╭─ 提供テキスト

Theatre:Battlefield 『マハーバーラタ』より at 新国立劇場中劇場
新国立劇場中劇場でお芝居を観てきました。
世界でもっとも有名な演出家、御年90歳になるピーター・ブルックの最新作「Battlefield」。
死体で埋め尽くされ、血で真っ赤に染まった大地に朝日が昇る。
大きな犠牲を払いながら、勝利を収めた王子ユディシュトラの「この勝利は敗北だった」という嘆き。
彼が国を治めようとするにあたってのためらいや苦悩から、善と悪、生と死、運命、義務など、普遍的なテーマが語られます。
舞台は床に赤い布を敷き、黒い椅子が2つ置かれているだけ。
土取利行さんのジャンベの演奏にのせて、何枚かのショールと数本の杖をうまく使って、4人の俳優がいろんな役を演じわけていきます。

╰─

**取り組む課題**
上の観劇記から、「世界でもっとも有名な演出家、」という語句を含むところで始めて「んな役を演じわけていきます。」の後で終わる部分を、一字一句変えずに書き写してください。

╭─ 記録データ

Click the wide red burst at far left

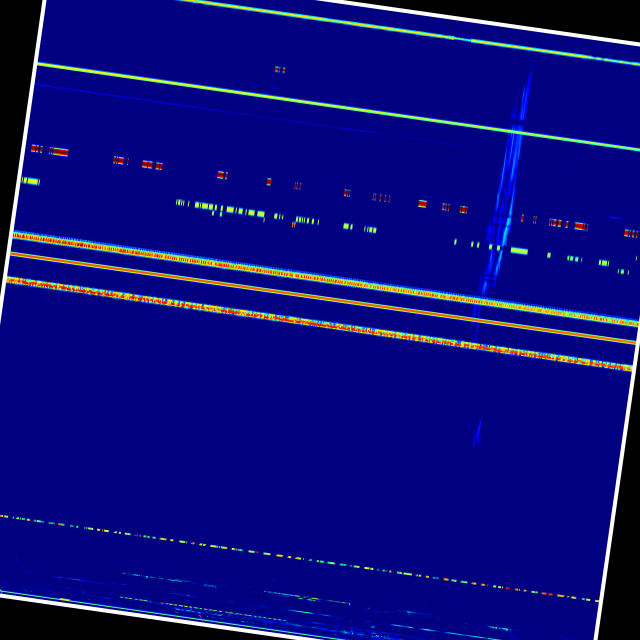click(58, 152)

╰─

**演習の結果**
世界でもっとも有名な演出家、御年90歳になるピーター・ブルックの最新作「Battlefield」。
死体で埋め尽くされ、血で真っ赤に染まった大地に朝日が昇る。
大きな犠牲を払いながら、勝利を収めた王子ユディシュトラの「この勝利は敗北だった」という嘆き。
彼が国を治めようとするにあたってのためらいや苦悩から、善と悪、生と死、運命、義務など、普遍的なテーマが語られます。
舞台は床に赤い布を敷き、黒い椅子が2つ置かれているだけ。
土取利行さんのジャンベの演奏にのせて、何枚かのショールと数本の杖をうまく使って、4人の俳優がいろんな役を演じわけていきます。